Preston Zly is a shoemaking atelier led by Johanna Preston and Peter Zly.
From the time l was a child l was obsessed with shoes – we travelled for 6 months as a family in Europe when l was 8 years old and some of the highlights of this trip were purchasing beautiful narrow (for my long feet) wedge heeled t bar shoes in Assisi, Italy, and clogs in Holland. It was so exciting as these shoe styles had high heels. My sister and l minced around in these shoes and just loved them.
Other childhood highlights are hand beaded Indian moccasins from the United States brought back by my uncle and gold teardrop glass beaded slippers from Singapore. When l was sixteen l attempted to make my first pair of shoes (by that stage l was already a reasonably accomplished dress maker having been given a sewing machine for my 9th birthday). The shoes were a disaster – but the seeds were sewn.
By the time l was 12 years old my feet had reached their full adult size 8.5 – 9 (but were ridiculously narrow ). My mother had grown up with terrible feet – awful inherited bunions her foot surgeon told her would absolutely make it down into the feet of a least one of her daughters. Due to this she was stickler for getting children’s shoes fitted correctly and our first port of call was Betsy Pryam’s in Bourke Road Camberwell. At this time the most fashionable style of shoe for girls was a boot with fur tuft up the front and a 10cm fur trim on the top – l was desperate to have a pair and my mum patiently took me to every shoe shop in the entire city of Melbourne trying to find a pair to fit to no avail. l remember holding back tears as we were once again in Betsy Pryam’s and the only thing they could get to fit me was a pair a navy blue patent leather clogs (sounds cool but they definitely were not). To make matters worse, my school teacher relentlessly teased me for wearing those clogs for the rest of the school year – it was incredibly humiliating. But from here my passion was born.
When l started working part time jobs in my later years of high school every spare cent l had was spent on shoes. By the time l was 18 years old l was spending around $200 to $250 on incredible imported shoes (the kind that would be retailing for well above $800 are pair now) yet was constantly thinking of design improvements that could be made to all these styles. In fact my 21st birthday present from Petr was a pair of red nu buck Mary Janes from French company Freelance – l still have them in my wardrobe somewhere.
From here, l decide to learn how to make shoes and found a master shoemaker who was taking private courses in Adelaide – l did 3 intensive courses with him and also a last making course – as well as 3 certificates in orthopaedic and bespoke footwear from what is now RMIT Brunswick.
Petr, a trained sculptor, couldn’t keep his hands away from designing for long – it such a three dimensional field of design and the possibilities are so exciting – so slowly he became more and more involved in the business – fashioning our specific last and heel shapes and working out a technique for heel casting.

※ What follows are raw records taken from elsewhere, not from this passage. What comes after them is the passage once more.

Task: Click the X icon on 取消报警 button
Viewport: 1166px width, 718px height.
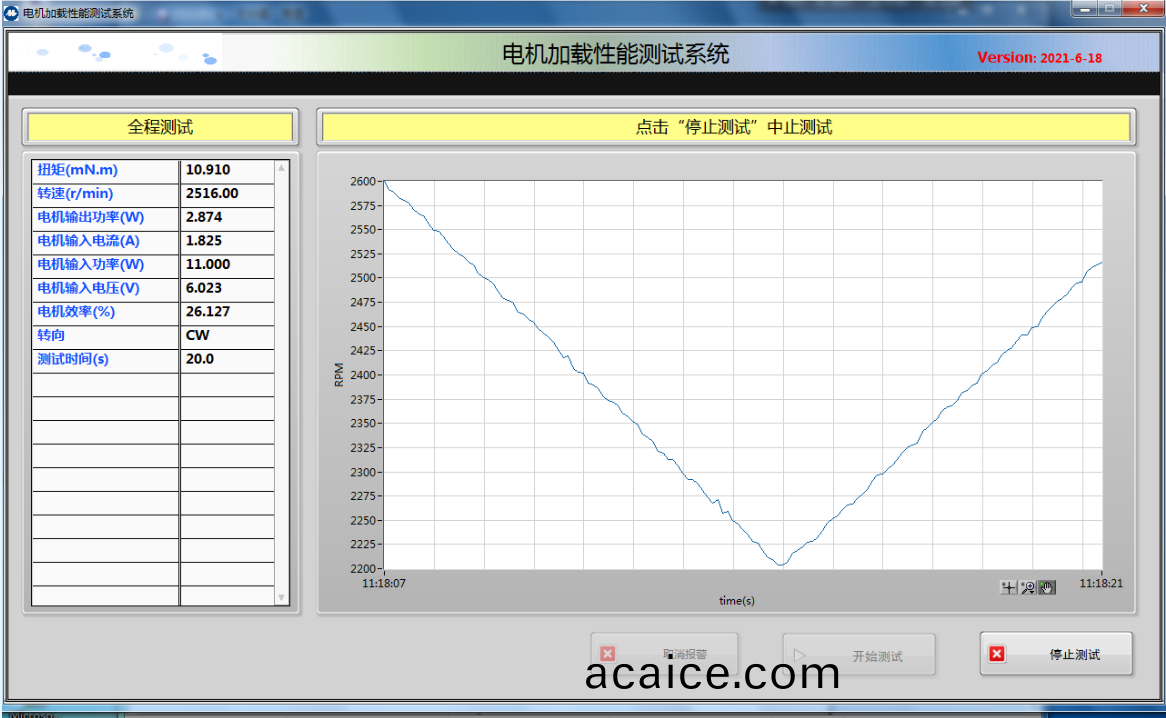Action: 607,654
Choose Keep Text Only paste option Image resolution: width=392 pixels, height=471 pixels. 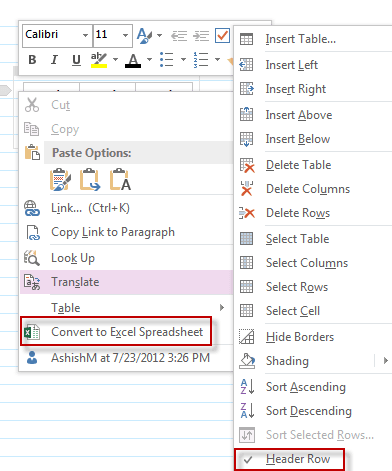click(120, 180)

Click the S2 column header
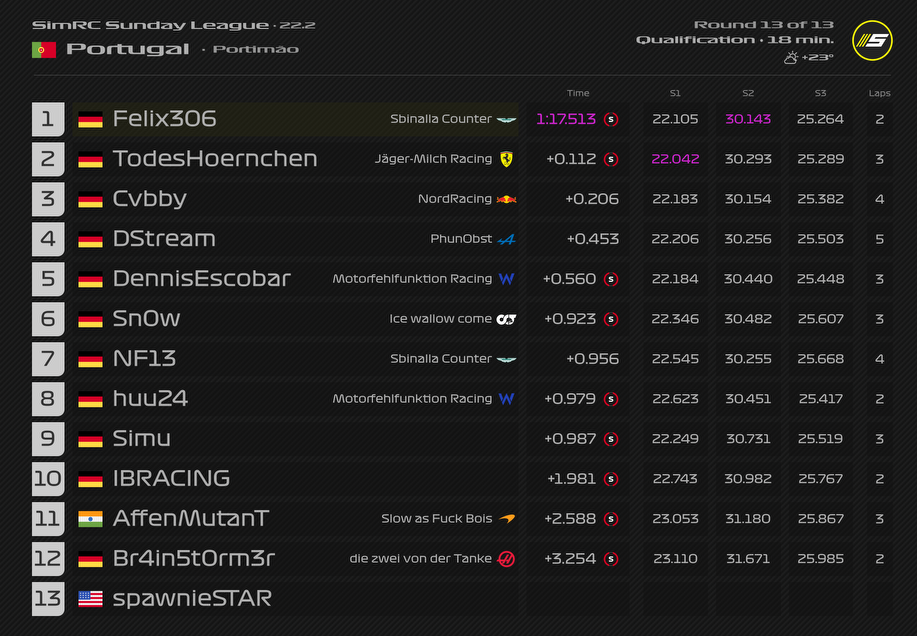point(748,93)
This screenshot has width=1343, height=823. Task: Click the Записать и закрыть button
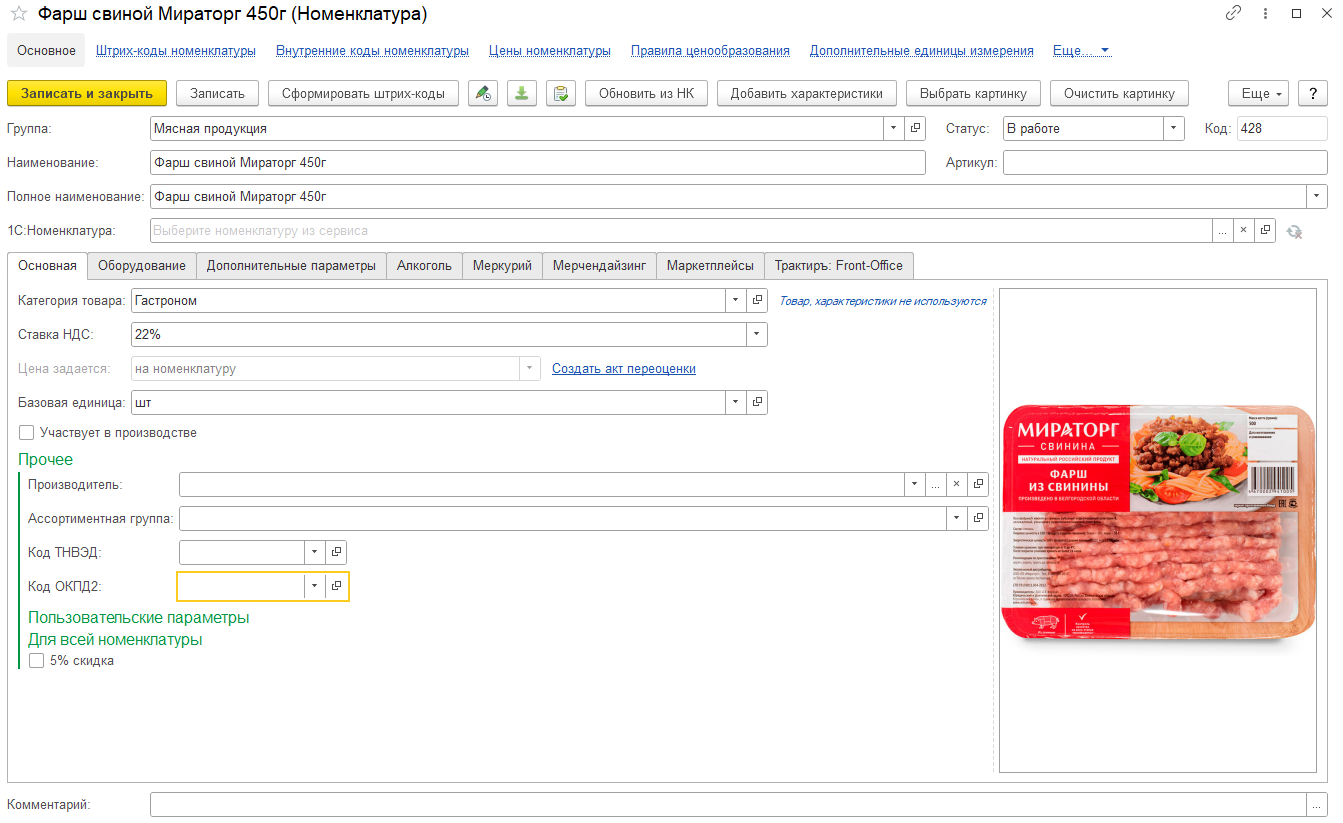tap(87, 93)
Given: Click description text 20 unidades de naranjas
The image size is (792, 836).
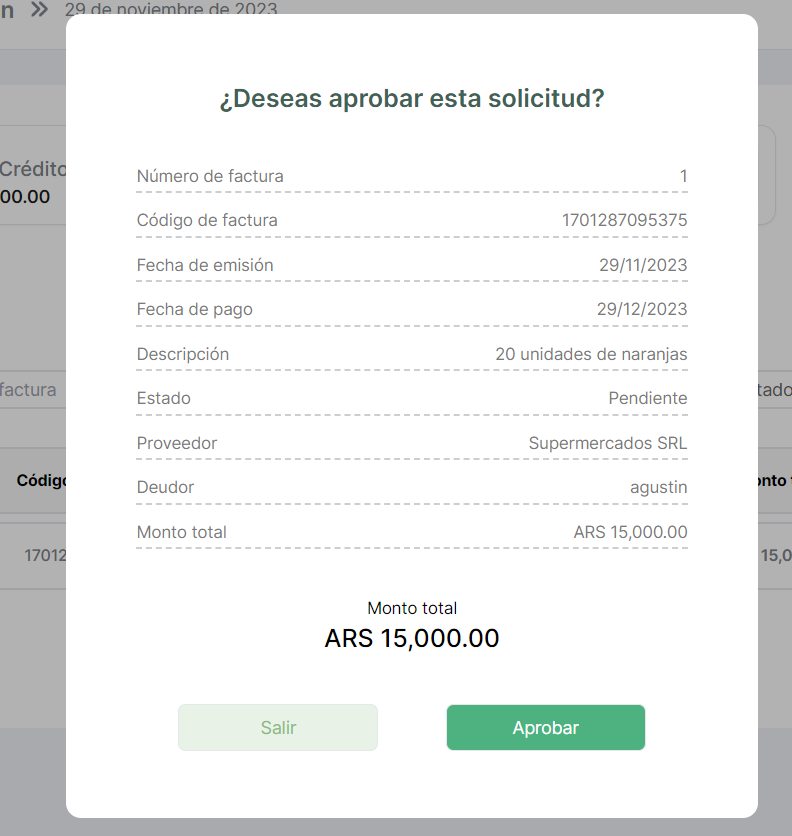Looking at the screenshot, I should click(591, 354).
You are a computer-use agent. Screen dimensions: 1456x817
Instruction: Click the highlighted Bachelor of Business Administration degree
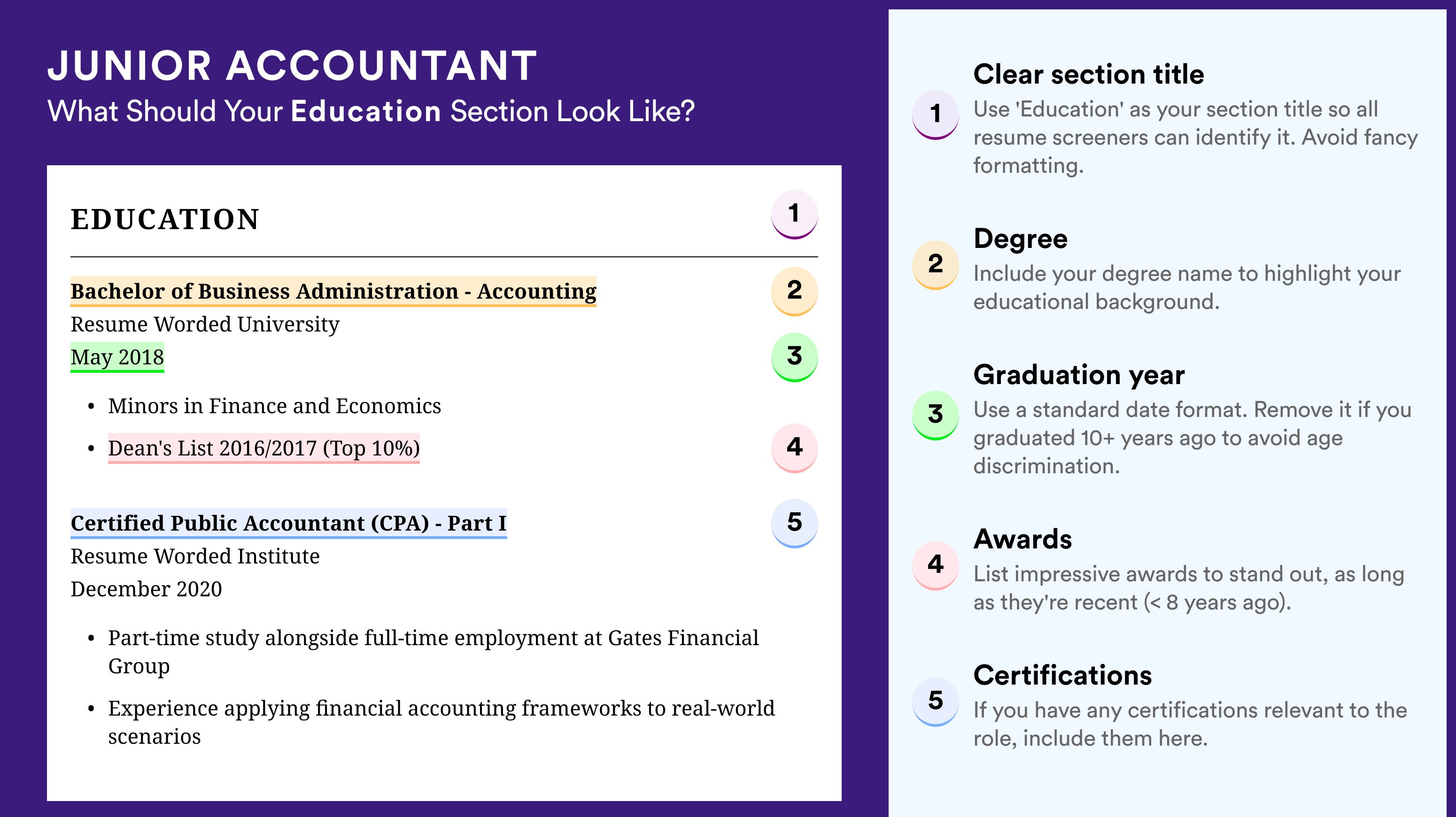pos(333,292)
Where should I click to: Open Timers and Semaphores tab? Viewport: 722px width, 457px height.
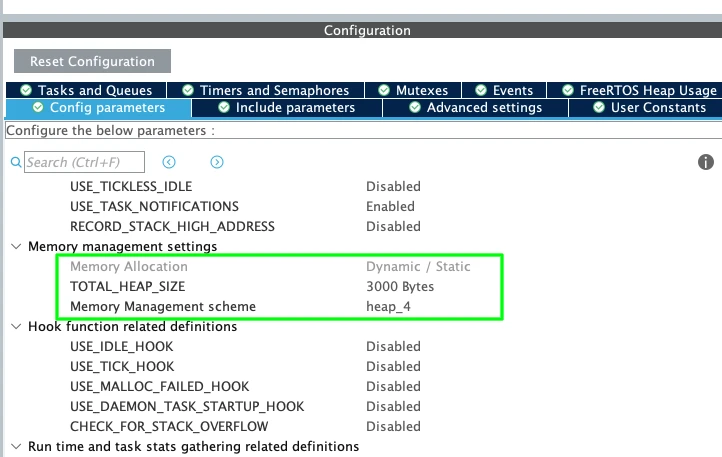[x=265, y=90]
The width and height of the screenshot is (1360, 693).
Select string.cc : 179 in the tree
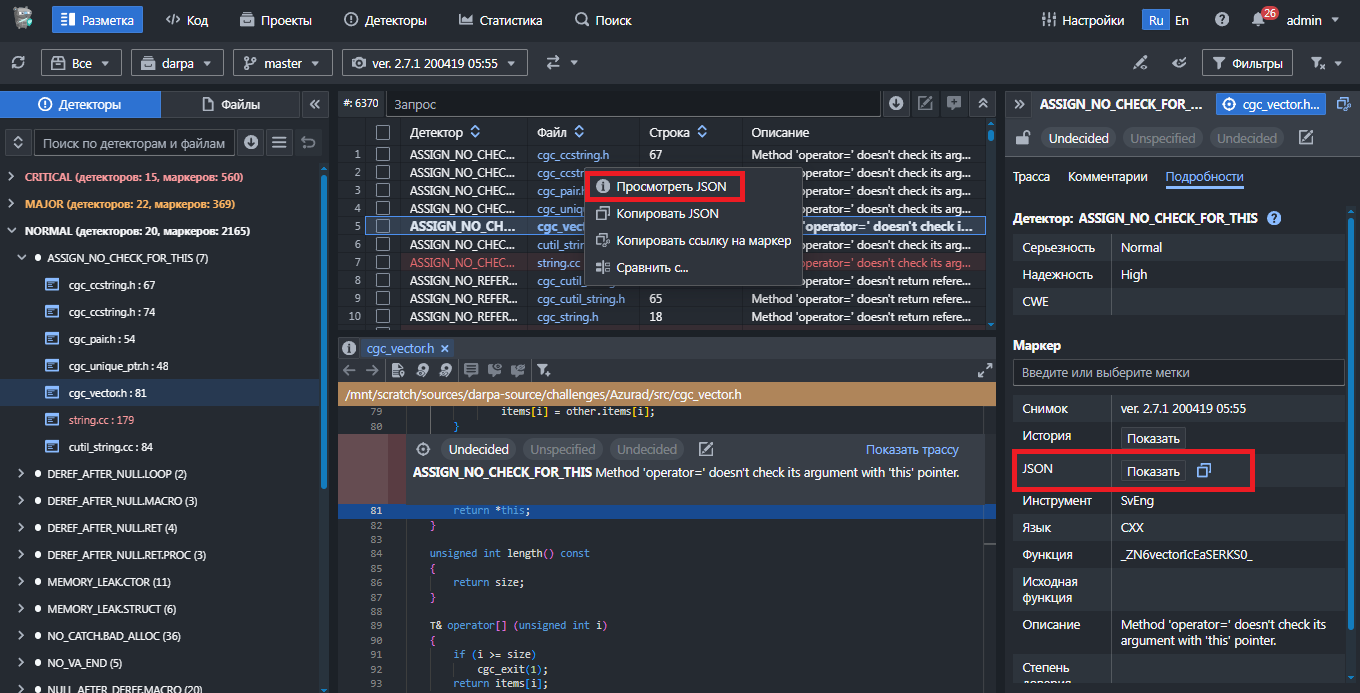click(x=101, y=420)
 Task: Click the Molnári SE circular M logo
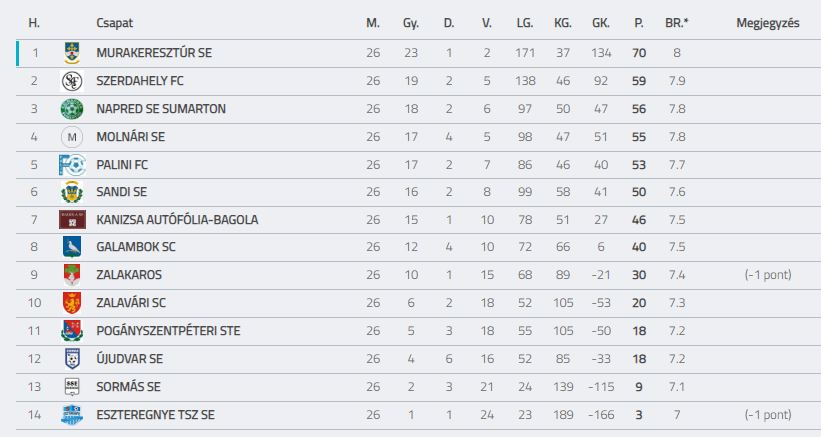72,137
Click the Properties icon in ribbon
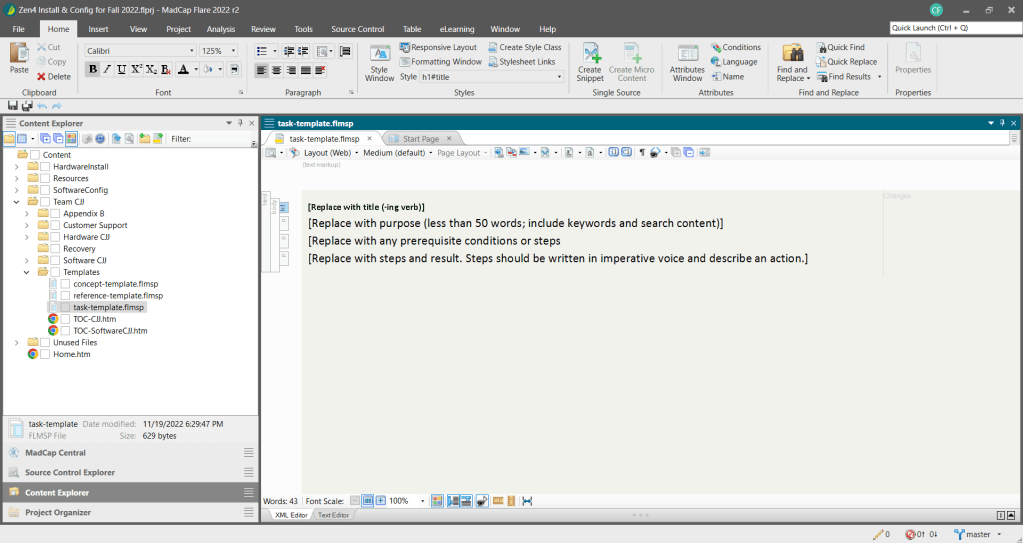 (x=913, y=60)
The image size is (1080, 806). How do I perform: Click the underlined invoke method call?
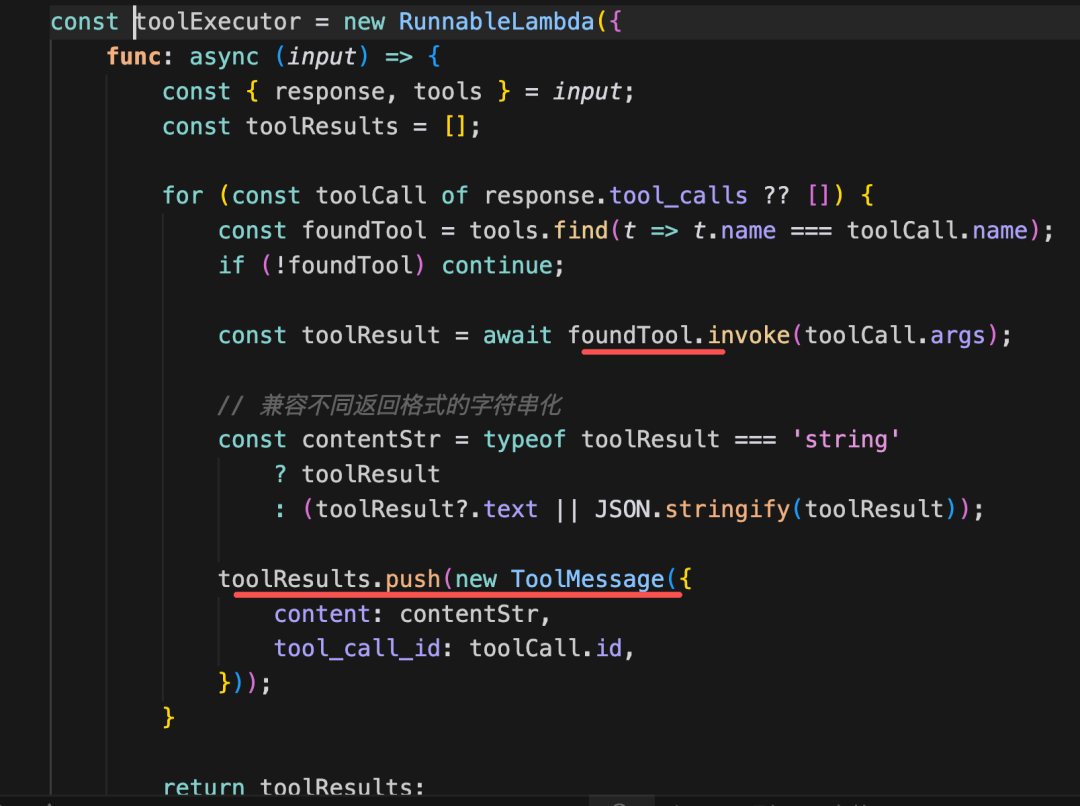[749, 335]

Our design inspiration is varied – we design like bower birds – collecting ideas from the most remote places – it can be a glimpse of some random shoe on a foot as l ride past on a motorbike – but we always strongly refer to the shoes of the past. The language of shoes is kind of universal and magical and because their form is so specific it is almost impossible not to refer in some way to what has gone before. This gives shoes their special romance.
We are not fashion followers – and don’t necessarily think of ourselves as trend setters either although we often fill this role by default. We like to refer to our own obsessions and body of work and really only look at what is happening now to increase our dictionary of details.
We like strong, simply forms – and unexpected uses of making techniques – like bringing the inside of the shoe to the outside using heavy sole stitching, hole punching and clinched tacs – so using the making techniques as decoration as well as for their intended function.
We like to make shoes that explore the masculine verses feminine- shoes that will make a women feel tough yet sexy – and we love heavier heels that are so much easier to wear. As we are real shoe makers we can make sure we get right so much more than what many people who are kind of styling shoes just miss – things like the right heel pitch, the balance of the heel and where your centre of gravity falls when you are wearing a Preston Zly shoe – that’s why our heels are so comfortable and easy to wear.
In terms of collaborations we have worked with Material By Product, Alexi Freeman Akira, Sonia Heap (who works with David Walsh of Mona in Tasmania fame) Vixen, TL Wood, Victoria Loftes. And of course Bakehouse for the Elvis room. Every collaboration is different – most requires you to get down to the nuts and bolts of what the designer is looking for in their shoes. Some people are very easy loose and let you have a free hand – and others are very specific.
The Elvis room is a design detour for us as we explore the surface and space of the area in a far more intellectual way than can be done via footwear – and allowed us to explore many more visual and technological techniques. The screen printed fabrics for the cushions and lights were great fun to create and we are looking at developing these further going forward.